Karen Russell Carroll (born February 7, 1963) is a Vermont attorney and judge who has served as a justice of the Vermont Supreme Court since April 2017.

Early life
Karen Russell Carroll was born in Newport on February 7, 1963, and raised in Proctor; her family moved around the state based on her father's assignments as a member of the Vermont State Police.  Carroll's family has been involved in law enforcement for several generations; both her grandfather and great-grandfather were chief of police in Burlington.

She is a 1981 graduate of Proctor High School, and graduated from Salve Regina University with a Bachelor of Arts and Science in Criminal Justice and English and French Literature in 1985.  She received her Juris Doctor from Vermont Law School in 1988.

Career
Carroll's experience included: deputy state’s attorney for Windham County (1988–1994); Special Assistant United States Attorney for the District of Vermont (1994–2000); and assistant state attorney general with responsibility for prosecutions related to the Southern Vermont Drug Task Force (1994–2000).

### DIRECTIVE 1
Name every school the Karen Russell Carroll biography says she attended.
### DIRECTIVE 2
Using the Karen Russell Carroll biography, answer each question:
(a) In what year did Carroll graduate from Proctor High School?
(b) What post did both her grandfather and great-grandfather hold?
(c) During which years was she deputy state's attorney for Windham County?

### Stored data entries

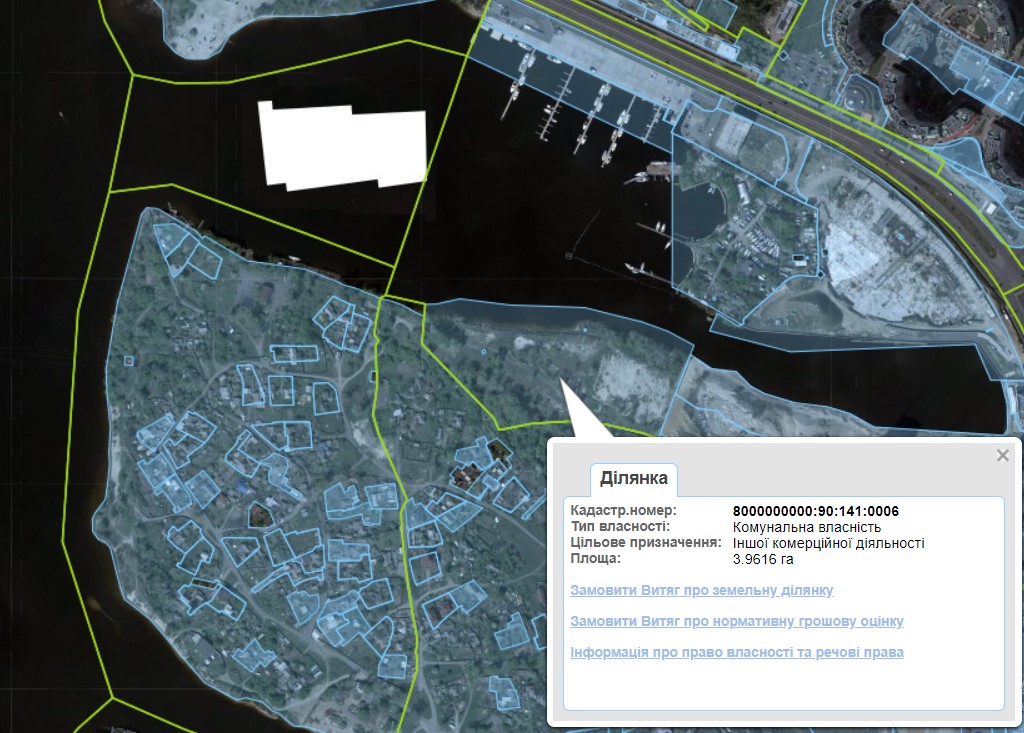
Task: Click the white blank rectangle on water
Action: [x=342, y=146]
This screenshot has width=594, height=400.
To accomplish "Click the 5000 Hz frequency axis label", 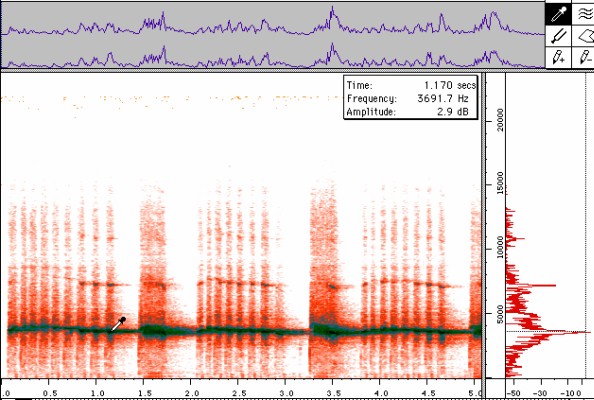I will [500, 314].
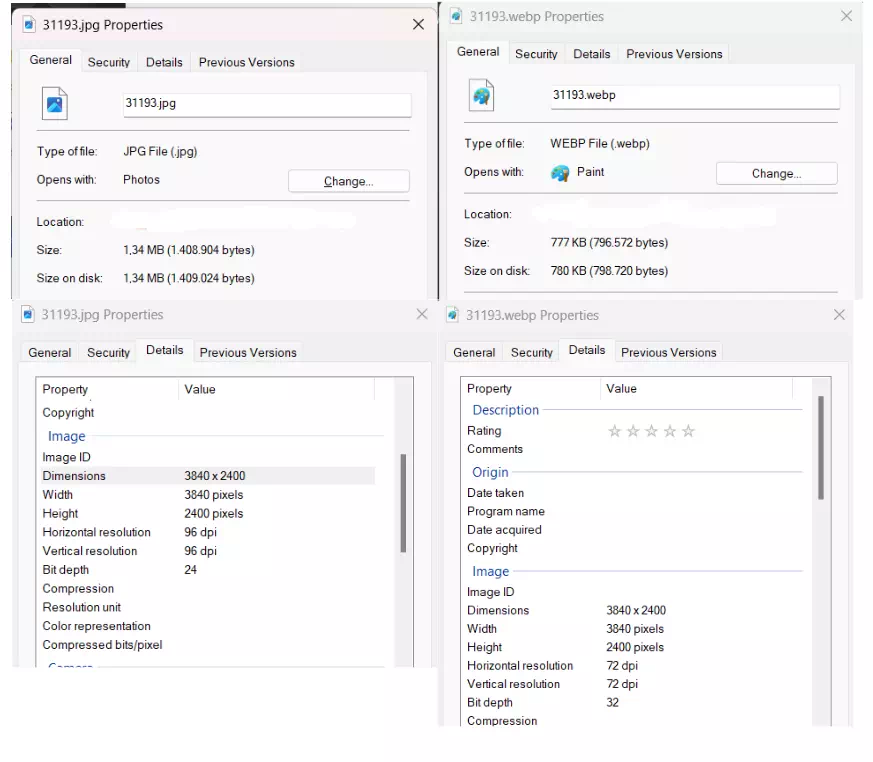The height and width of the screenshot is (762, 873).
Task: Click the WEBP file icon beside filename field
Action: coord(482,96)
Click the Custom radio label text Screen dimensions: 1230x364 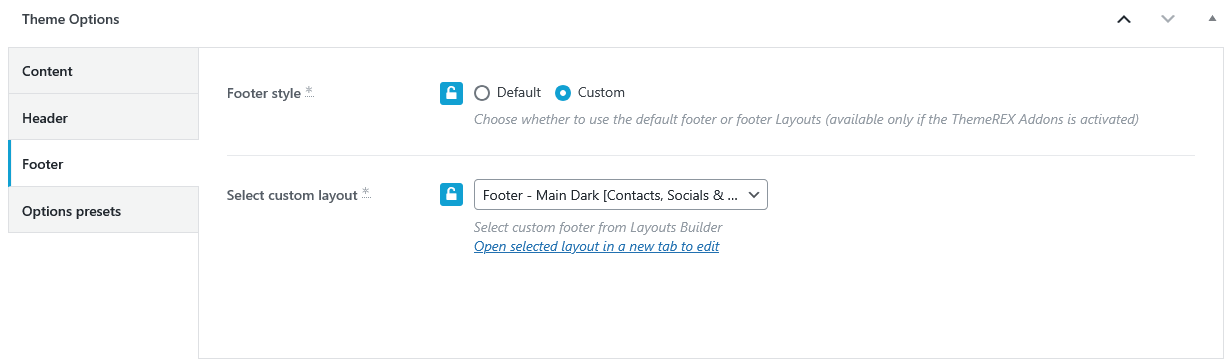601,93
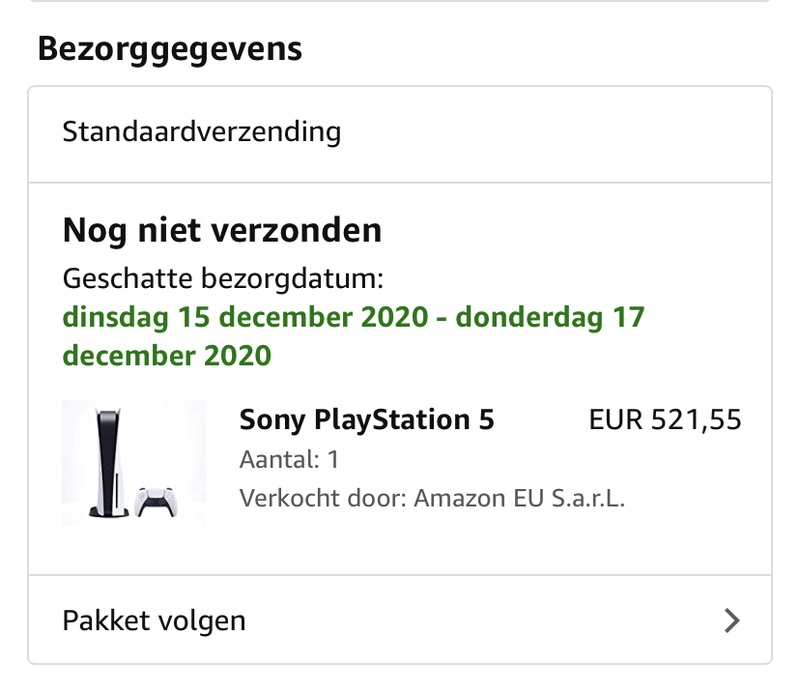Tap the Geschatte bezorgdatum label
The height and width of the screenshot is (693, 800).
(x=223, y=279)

### PROBLEM SOLUTION 1
Proctor High School
Salve Regina University
Vermont Law School

### PROBLEM SOLUTION 2
(a) 1981
(b) Chief of police in Burlington
(c) 1988–1994